(Beginning of Data to process)
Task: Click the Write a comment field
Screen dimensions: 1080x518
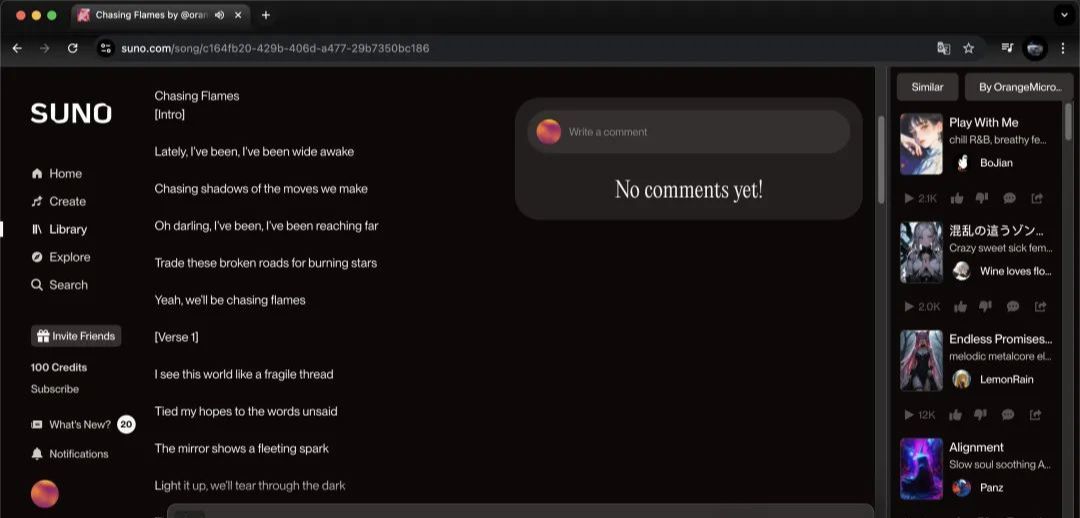Action: (x=700, y=132)
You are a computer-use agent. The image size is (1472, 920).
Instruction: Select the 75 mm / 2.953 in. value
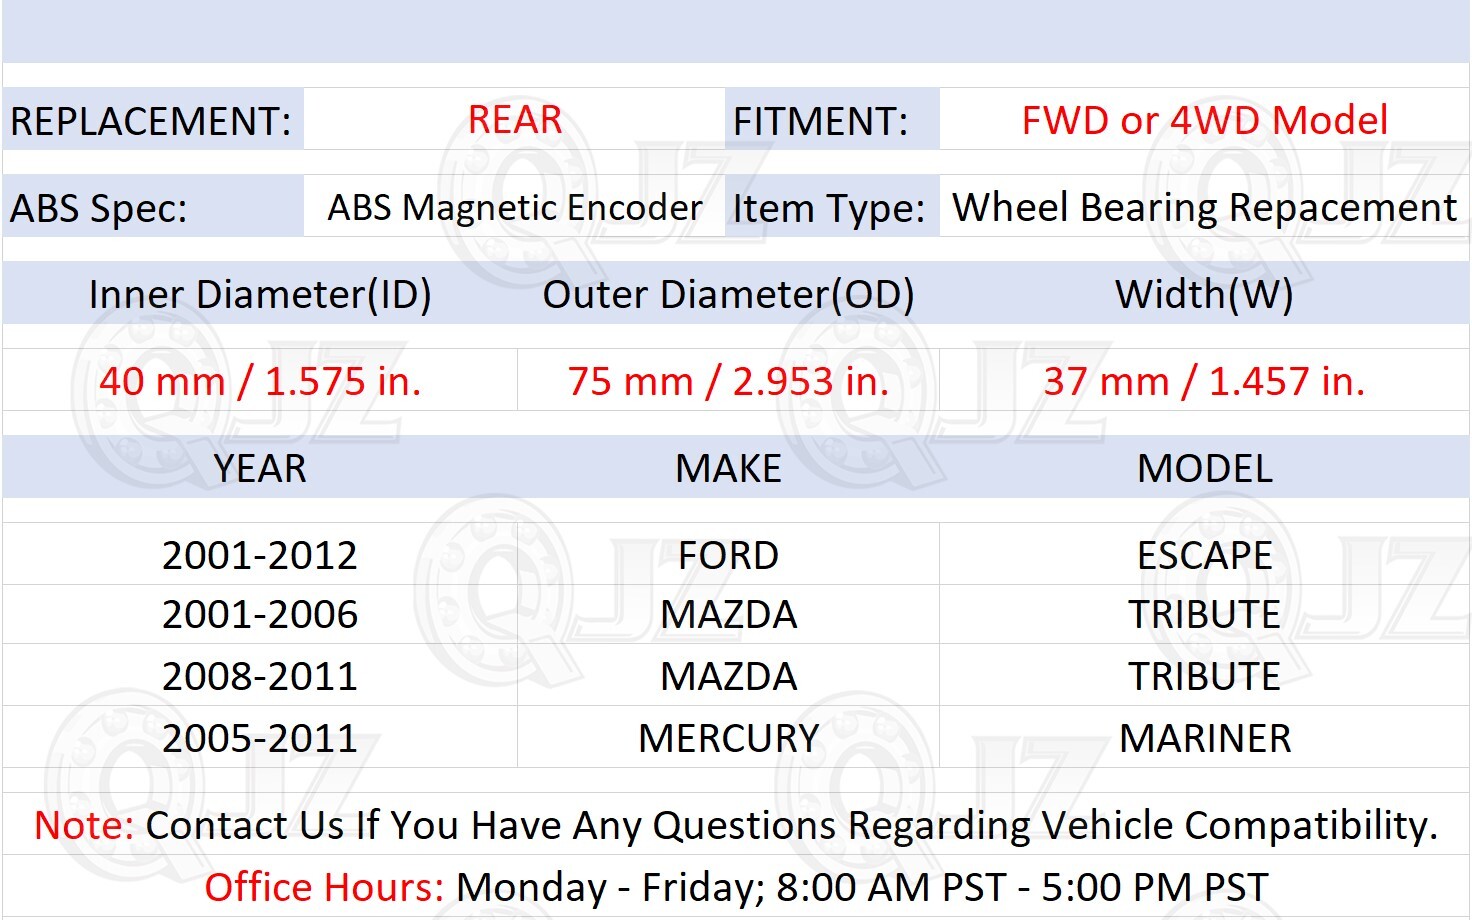click(x=728, y=381)
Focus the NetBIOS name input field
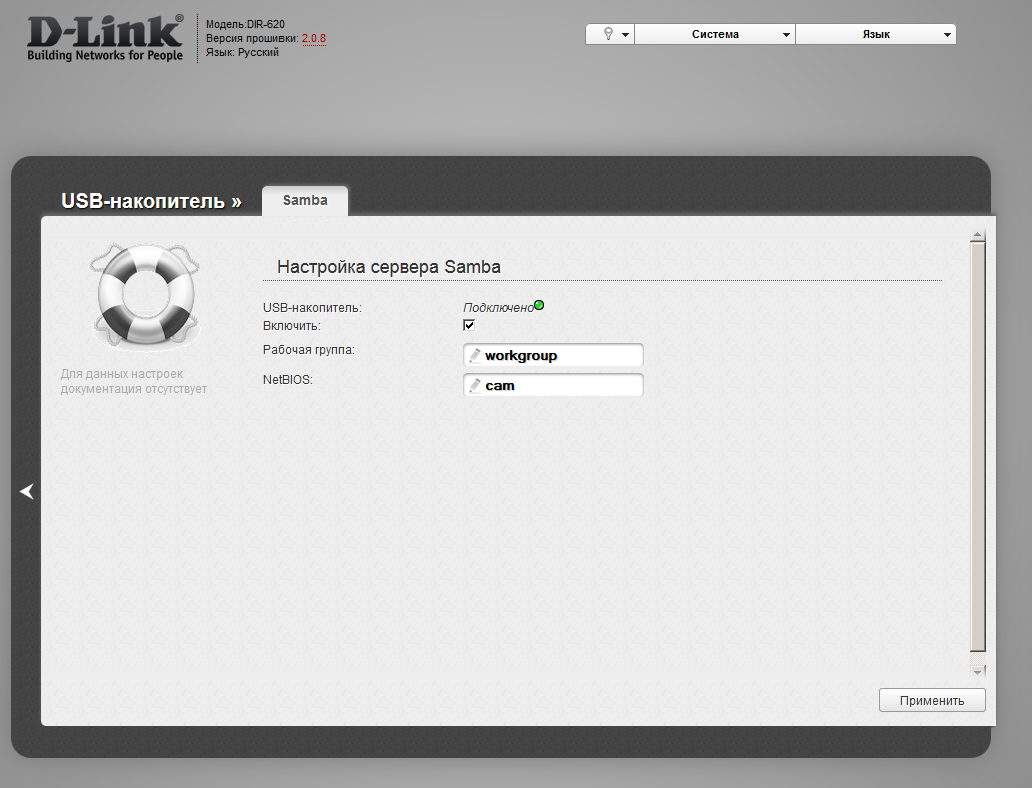Viewport: 1032px width, 788px height. click(x=560, y=385)
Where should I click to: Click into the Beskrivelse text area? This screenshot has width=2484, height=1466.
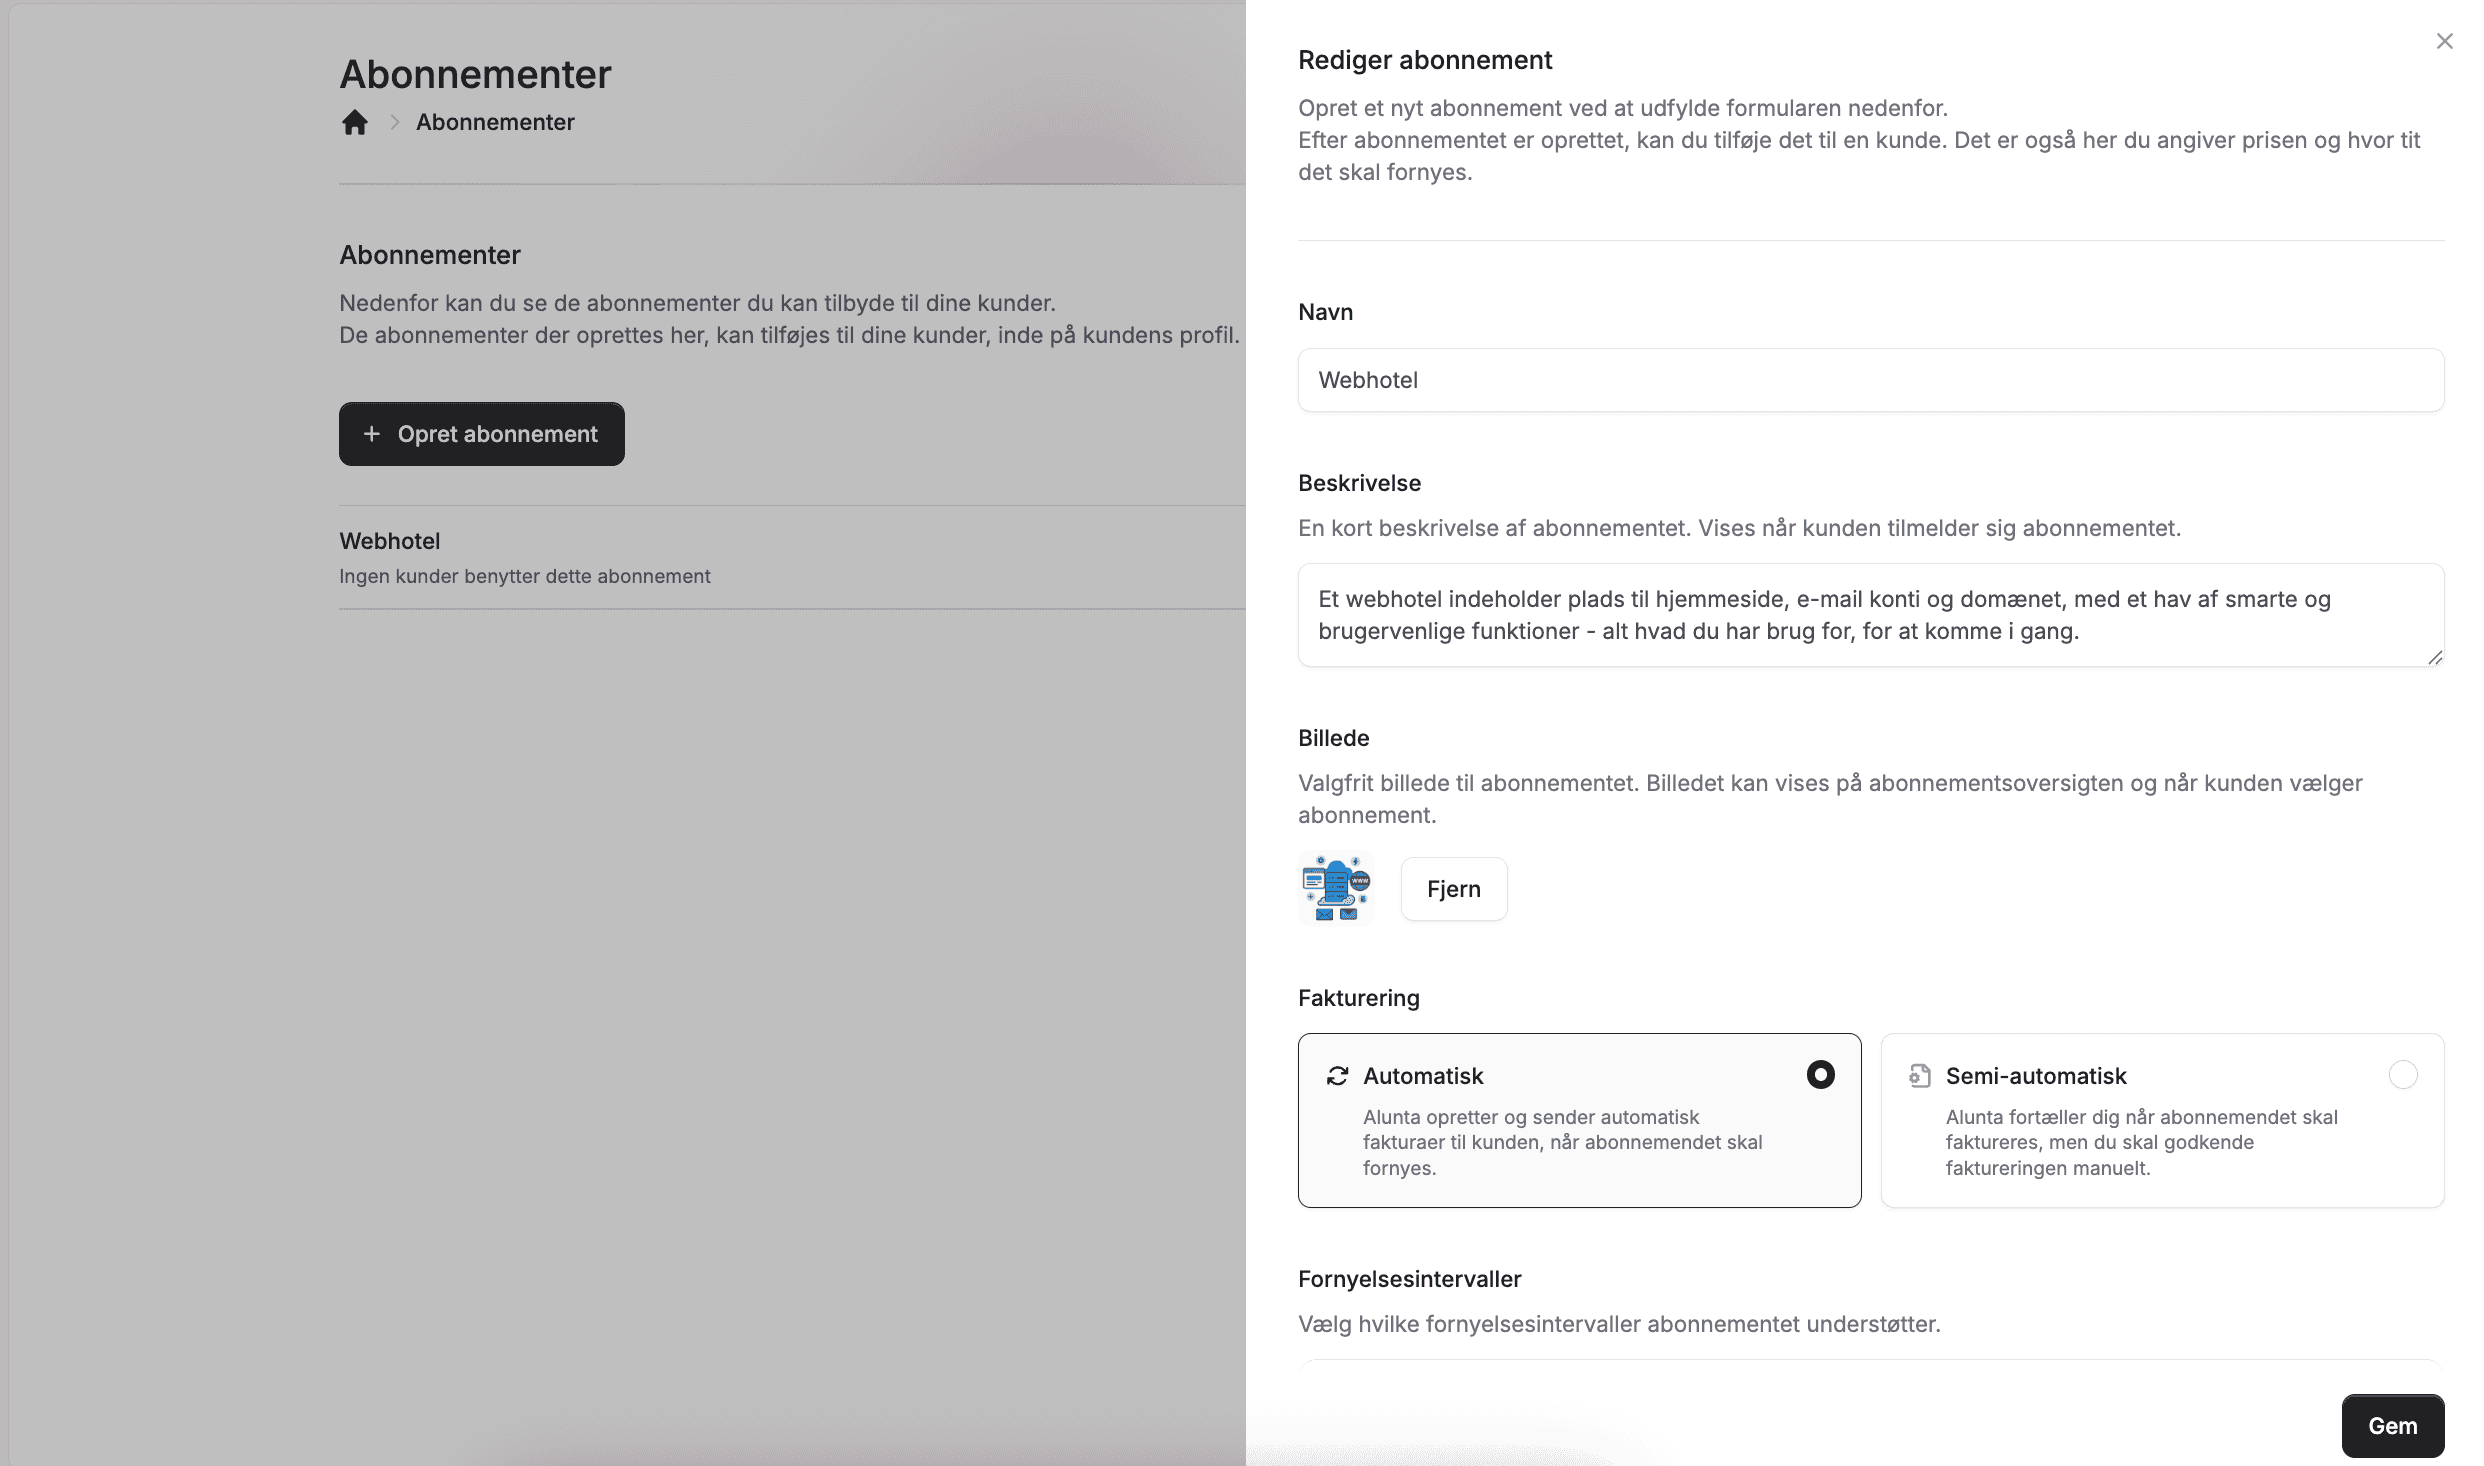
(End of Data to process)
Pictures do not belong in the copy. Please reproduce the entries above exactly otherwise.

### Your solution
Task: Click the Write a comment field
Screen dimensions: 1080x518
Action: (x=700, y=132)
You are a computer-use agent. The image size is (1472, 920).
Instruction: Select the 75 mm / 2.953 in. value
click(x=728, y=381)
Focus the NetBIOS name input field
Viewport: 1032px width, 788px height. click(x=560, y=385)
Where should I click to: Click into the Beskrivelse text area? This screenshot has width=2484, height=1466.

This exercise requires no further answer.